Aber - Du kannst ihn gerne käuflich erwerben - mach nen Angebot!

CU

Sascha
Gast:siggi
Gast
#10 erstellt: 13. Nov 2002, 00:59
an den spezialisten mit den alterungs-argumenten.
oh je,was habe ich nur all die jahre gehört mit meinen geräten...und all die retro-fans in deren namen ich spreche..sollten sie alle ihre geräte nocheinmal mit neuen lötstellen,kondensatoren,wiederstände etc. versehen.(wegschmeißen?)..so ein quark..sicherlich ist da eine halbwahrheit dran das elektronische bauteile auf dauer nicht besser werden(manche ja),trotz alledem und alledem diese teile haben einen phantastischen klang.9090db/8080db/sr-1050c/sp-5500x...und zur untermauerung vonwegen alter bauteile habe ich noch einen nachgelegt und habe ein kurzausflug in die "frühsteinzeit" gemacht und mir einen pioneer multiplex lx 34b und sx 34 zugelegt.....an einer böhm 250...phantastisch diese alten spröden bauteile...
analoge grüße vom neandertaler siggi
cr
Inventar
#11 erstellt: 13. Nov 2002, 01:08
Habe einen Pioneer-Verstärker und einen Tuner (es gibt immer noch kaum bessere Tuner - meßtechnisch) Mitte 70er Jahre.
Den Verstärker habe ich kürzlich messen lassen (Klirrfaktor, Rauschabstand, Frequenzgang). Hat immer noch dieselben Werte. Auch den Sony CD-Player von 1983 (erstes Modell mit Analogfilter) habe ich nach 15 Jahren selber nachgemessen wegen Frequenzgang. Weil angeblich die Kondensatoren so altern, dass sich alles verbiegt. Hat ziemlich genau denselben Frequenzgang gehabt wie am Anfang (Änderung um 0,2 dB bei 20.000 Hz im Vergleich zum Anfang).

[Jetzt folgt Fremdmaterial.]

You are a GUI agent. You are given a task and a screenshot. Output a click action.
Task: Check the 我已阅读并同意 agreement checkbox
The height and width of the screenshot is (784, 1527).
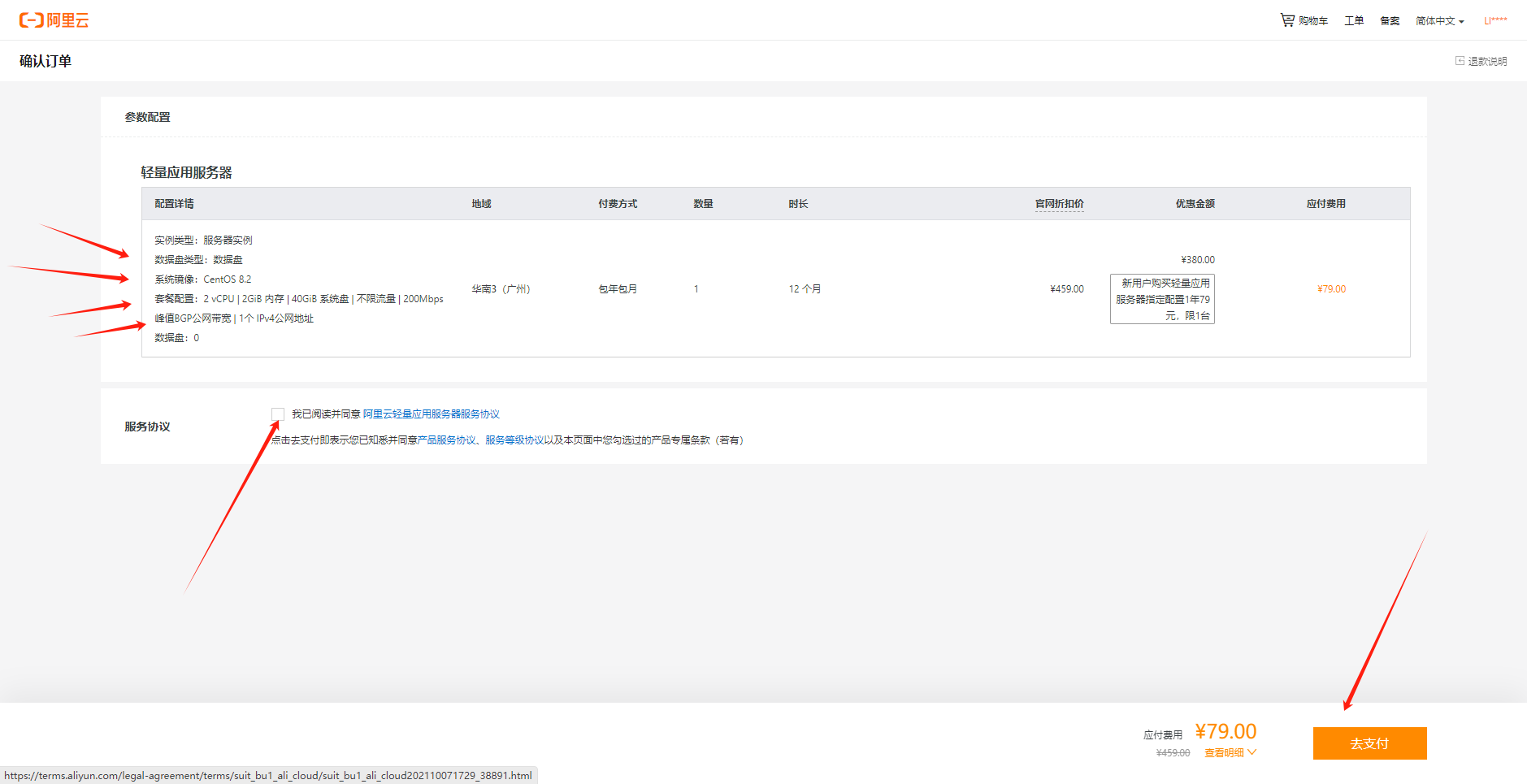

Soviel zur Alterung. Das einzige was altert sind die Kontakte bei Schaltern, die man behandeln kann/sollte.
Gast:gonzo
Gast
#12 erstellt: 13. Nov 2002, 08:00

Habe einen Pioneer-Verstärker und einen Tuner (es gibt immer noch kaum bessere Tuner - meßtechnisch) Mitte 70er Jahre.
Den Verstärker habe ich kürzlich messen lassen (Klirrfaktor, Rauschabstand, Frequenzgang). Hat immer noch dieselben Werte. Auch den Sony CD-Player von 1983 (erstes Modell mit Analogfilter) habe ich nach 15 Jahren selber nachgemessen wegen Frequenzgang. Weil angeblich die Kondensatoren so altern, dass sich alles verbiegt. Hat ziemlich genau denselben Frequenzgang gehabt wie am Anfang (Änderung um 0,2 dB bei 20.000 Hz im Vergleich zum Anfang).

Soviel zur Alterung. Das einzige was altert sind die Kontakte bei Schaltern, die man behandeln kann/sollte.


das ist interessant.

allerdings kann man 0,2db schon hoeren (wenn es auch schwer ist). ab 0,1db koennen geuebte hoerer unterschiede ausmachen.

zum verstaerker: rauschabstand und klirrfaktor sind eher unkritisch in bezug auf alterung. betroffen ist die impulsfestigkeit. die elkos haben nicht mehr ihre kapazitaet. dadurch kommt es zu abflachungen an signalflanken. das klingt dann nicht besonders gut. bei leistungshungrigen boxen ist jedes ohr dann endgueltig beleidigt.